Some days like today are just long, where every minute stretches into an hour. I am burdened with the guilt and shame of not having close relationships, and of not fulfilling my dreams I had once set out to do–I do not know if it is because of the way that I am, or because of the depression…but as long as I have this disease I will never know for sure.
My hopes and dreams have vanished, and yet there’s still a part of me that keeps fighting on. I don’t know why, maybe it is all the nutrition and exercising and taking care of myself that keeps me pushing. My heart weeps that no amount of goodness I do for myself has any affect on my horrible mood; I want to believe in every treatment I try…and I have tried many, everything from acupuncture to homeopathy, not to mention dozens of medicines and nutritional supplements.

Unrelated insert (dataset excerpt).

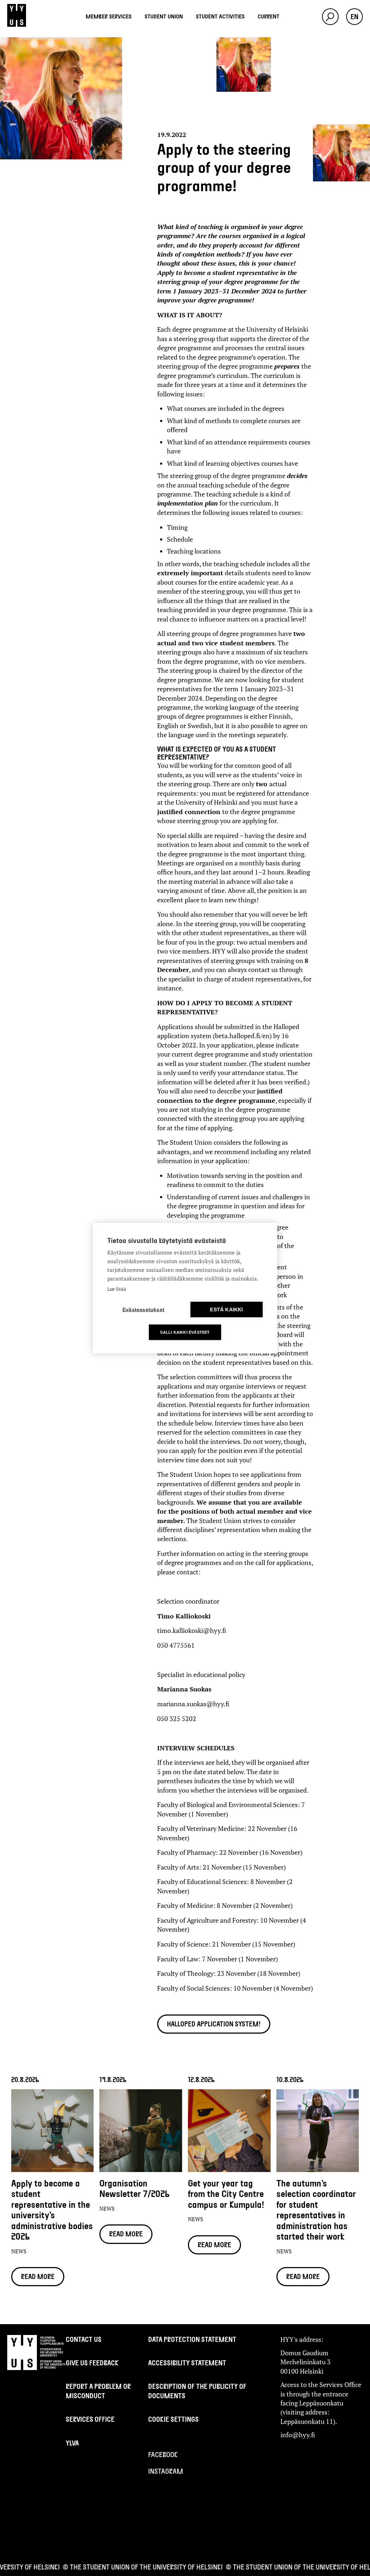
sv (354, 39)
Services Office (90, 2419)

Maybe I should feel this way, maybe it’s nature’s course I don’t know. I know that I feel doubly bad for anyone else hit with this disease who has not been as lucky as I in other ways. I fortunately have a job that lets me slide in how late I come in and how long I work. I have a good mind, and no other health problems. But due to the double whammy of social-difficulty and depression I have zero self esteem and fully expect to have a shortened lifespan. Loneliness and grief are real, despite not being medically quantifiable.
For now as much as I can I am going to try to give up control. I also want to try TMS as well. We’ll see.